Were you surprised by any of your findings?
A surprising finding was the large number of features which had predictive ability. In particular, when we teamed up, it was better to combine our features than to ensemble our results. This is quite unique as most of the time new features are more likely to cause overfit but not in this case. As a result, adding more members to the team was highly likely to improve score which is why the top-10 were all teams of at least 3 people.
Which tools did you use?
We used mainly Python 3 and Python 2. The decision for Python 2 is interesting as some of the used libraries are still not available for Python 3. In our processing chain we used the Python standard tools for machine learning (scikit-learn, nltk, pandas, numpy, scipy, xgboost, gensim). Nima used R for feature generation.
How did you spend your time on this competition?
After teaming up, Sean and Nima spent most of their time on feature engineering and Thomas and Qingchen spent most of their time on model tuning.
What was the run time for both training and prediction of your winning solution?
In general, training/prediction time is very fast (minutes), but we used some xgboost parameters that took much longer to train (hours) for small performance gains. Text processing and feature engineering took a very long time (easily over 8 hours for a single feature set).
Words of wisdom
What have you taken away from this competition?
First of all quite a lot of Kaggle ranking points and Thomas got his Master badge! Overall this was a very difficult competition and we learned a lot about natural language processing and information retrieval in practice. It now makes sense why Google is able to use such a large number of features in their search algorithm as many seemingly insignificant features in this competition were still able to provide a tangible performance boost.
Teamwork
How did your team form?
Initially Thomas and Sean teamed up as Sean had strong features and Thomas experience in models and Kaggle.
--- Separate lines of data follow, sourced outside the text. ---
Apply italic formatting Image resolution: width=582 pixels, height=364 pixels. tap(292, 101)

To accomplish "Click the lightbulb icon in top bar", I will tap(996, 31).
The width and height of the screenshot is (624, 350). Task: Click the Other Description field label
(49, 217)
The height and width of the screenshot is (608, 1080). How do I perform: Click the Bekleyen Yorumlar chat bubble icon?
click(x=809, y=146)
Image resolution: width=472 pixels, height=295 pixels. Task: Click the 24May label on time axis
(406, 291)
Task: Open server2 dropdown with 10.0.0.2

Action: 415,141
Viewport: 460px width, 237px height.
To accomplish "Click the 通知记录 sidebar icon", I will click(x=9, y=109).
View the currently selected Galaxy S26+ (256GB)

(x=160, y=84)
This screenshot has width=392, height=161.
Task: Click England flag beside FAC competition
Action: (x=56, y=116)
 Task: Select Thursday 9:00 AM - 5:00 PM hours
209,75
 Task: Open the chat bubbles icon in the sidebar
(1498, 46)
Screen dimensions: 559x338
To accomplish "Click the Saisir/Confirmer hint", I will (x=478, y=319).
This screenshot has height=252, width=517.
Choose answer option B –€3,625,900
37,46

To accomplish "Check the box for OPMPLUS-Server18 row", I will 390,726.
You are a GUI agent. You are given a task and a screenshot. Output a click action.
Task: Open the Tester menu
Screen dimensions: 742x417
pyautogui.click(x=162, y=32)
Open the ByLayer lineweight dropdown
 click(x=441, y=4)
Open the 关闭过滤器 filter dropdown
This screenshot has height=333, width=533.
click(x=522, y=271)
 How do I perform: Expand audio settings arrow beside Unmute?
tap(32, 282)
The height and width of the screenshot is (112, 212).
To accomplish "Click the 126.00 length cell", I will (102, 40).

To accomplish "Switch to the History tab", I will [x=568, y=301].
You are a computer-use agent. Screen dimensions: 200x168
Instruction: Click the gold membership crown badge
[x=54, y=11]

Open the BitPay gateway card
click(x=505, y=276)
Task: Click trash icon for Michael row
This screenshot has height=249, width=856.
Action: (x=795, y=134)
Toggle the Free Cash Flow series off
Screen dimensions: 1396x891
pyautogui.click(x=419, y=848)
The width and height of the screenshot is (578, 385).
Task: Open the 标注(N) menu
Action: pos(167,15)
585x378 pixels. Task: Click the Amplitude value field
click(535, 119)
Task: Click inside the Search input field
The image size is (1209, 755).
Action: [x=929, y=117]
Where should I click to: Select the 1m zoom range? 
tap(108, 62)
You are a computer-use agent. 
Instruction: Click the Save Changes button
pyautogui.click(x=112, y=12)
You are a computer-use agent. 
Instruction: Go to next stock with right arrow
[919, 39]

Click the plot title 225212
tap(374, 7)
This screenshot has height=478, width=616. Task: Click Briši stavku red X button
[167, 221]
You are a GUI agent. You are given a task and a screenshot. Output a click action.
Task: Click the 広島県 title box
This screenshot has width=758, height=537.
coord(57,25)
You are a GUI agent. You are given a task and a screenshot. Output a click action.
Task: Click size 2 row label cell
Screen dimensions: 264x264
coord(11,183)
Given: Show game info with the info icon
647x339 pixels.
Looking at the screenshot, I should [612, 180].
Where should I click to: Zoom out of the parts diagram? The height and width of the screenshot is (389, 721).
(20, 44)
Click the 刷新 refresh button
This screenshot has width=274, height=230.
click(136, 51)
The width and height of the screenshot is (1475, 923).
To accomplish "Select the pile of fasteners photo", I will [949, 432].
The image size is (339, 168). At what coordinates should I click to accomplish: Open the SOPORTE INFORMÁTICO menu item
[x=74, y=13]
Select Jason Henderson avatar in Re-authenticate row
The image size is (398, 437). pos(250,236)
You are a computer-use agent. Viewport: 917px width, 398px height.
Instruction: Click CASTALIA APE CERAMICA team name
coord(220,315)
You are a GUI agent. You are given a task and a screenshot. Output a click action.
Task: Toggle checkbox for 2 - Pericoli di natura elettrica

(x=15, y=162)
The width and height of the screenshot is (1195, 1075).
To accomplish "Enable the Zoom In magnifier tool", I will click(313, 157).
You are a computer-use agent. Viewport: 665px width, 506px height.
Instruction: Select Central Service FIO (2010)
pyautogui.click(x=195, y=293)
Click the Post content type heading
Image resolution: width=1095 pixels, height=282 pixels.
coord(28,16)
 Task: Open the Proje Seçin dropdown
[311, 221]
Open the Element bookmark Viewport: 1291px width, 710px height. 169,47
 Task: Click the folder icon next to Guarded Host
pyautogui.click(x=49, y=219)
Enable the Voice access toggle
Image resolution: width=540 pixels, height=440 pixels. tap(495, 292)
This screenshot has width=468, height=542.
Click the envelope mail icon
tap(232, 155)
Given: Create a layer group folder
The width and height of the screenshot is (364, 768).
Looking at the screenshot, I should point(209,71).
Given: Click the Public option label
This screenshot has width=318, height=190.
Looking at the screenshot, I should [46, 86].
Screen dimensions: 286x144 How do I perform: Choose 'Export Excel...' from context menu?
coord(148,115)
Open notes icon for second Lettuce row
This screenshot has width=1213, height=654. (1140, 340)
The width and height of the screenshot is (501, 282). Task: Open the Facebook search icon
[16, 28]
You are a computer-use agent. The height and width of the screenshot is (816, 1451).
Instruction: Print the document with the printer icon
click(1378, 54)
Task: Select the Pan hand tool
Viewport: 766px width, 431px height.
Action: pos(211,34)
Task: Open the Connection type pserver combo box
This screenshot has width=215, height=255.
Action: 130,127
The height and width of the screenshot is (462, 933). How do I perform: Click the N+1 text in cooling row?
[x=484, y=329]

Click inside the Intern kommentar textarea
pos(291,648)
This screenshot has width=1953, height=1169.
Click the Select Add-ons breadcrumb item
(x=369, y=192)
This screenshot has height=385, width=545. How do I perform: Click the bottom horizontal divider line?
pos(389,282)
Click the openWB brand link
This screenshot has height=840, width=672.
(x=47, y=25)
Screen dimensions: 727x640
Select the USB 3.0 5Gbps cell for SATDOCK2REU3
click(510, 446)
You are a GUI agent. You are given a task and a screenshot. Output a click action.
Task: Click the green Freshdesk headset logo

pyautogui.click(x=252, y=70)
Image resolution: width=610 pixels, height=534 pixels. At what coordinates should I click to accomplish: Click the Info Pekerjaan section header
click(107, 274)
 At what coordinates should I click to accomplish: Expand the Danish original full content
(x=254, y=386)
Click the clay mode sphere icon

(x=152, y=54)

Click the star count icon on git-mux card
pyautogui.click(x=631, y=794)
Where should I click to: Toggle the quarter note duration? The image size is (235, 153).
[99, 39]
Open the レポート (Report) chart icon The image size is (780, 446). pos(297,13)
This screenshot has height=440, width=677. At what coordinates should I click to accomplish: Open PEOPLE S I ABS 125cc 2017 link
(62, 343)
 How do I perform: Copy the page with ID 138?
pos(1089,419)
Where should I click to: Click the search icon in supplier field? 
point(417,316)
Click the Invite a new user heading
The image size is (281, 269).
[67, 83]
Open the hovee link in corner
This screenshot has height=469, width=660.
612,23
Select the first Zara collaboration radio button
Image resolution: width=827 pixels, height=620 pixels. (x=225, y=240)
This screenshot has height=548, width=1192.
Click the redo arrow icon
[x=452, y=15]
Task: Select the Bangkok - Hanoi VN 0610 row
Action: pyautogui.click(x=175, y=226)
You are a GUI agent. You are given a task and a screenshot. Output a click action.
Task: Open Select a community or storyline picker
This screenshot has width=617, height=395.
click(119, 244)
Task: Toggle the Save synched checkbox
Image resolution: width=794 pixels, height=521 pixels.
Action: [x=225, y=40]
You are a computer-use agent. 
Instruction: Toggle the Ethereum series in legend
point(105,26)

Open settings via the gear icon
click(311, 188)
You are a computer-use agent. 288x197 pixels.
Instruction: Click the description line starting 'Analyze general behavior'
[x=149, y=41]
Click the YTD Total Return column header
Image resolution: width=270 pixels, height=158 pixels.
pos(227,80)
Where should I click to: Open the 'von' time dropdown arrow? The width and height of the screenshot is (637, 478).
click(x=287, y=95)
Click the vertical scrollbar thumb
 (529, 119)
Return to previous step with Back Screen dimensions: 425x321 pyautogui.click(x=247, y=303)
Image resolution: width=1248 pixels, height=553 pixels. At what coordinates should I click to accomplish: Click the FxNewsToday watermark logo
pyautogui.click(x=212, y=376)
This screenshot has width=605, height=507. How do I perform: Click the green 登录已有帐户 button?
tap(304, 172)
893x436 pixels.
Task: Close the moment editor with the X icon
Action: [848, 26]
The models were complementing well and ensembling brought the team into the top-10. A further boost was made when Qingchen joined with his features and models. At this point we (and other teams) realized that it's a necessity to form larger teams in order to be competitive as combining features really helps improve performance. We decided to ask Nima to join us as he had an excellent track record and was also doing quite well on his own.
Working together was quite interesting as we are from Germany, US, Netherlands and Canada. The different time zones made direct communication difficult; we opted therefore for mail communication. For getting results and continue working on ideas the different time zones were helpful.
Team bios
Dr. Thomas Heiling is a pharmacist, with his PhD in Informatics and Pharmaceutical Analytics and works in Quality in the pharmaceutical industry.
Sean J. Vasquez is a second year undergraduate student at the Massachusetts Institute of Technology (MIT), studying computer science and mathematics.
Qingchen Wang is a Data Scientist at ORTEC Consulting and a PhD researcher in Data Science and Marketing Analytics at the Amsterdam Business School.
Nima Shahbazi is a second-year PhD student in the Data Mining and Database Group at York University. He previously worked in big data analytics, specifically on Forex Market. His current research interests include Mining Data Streams, Big Data Analytics and Deep Learning.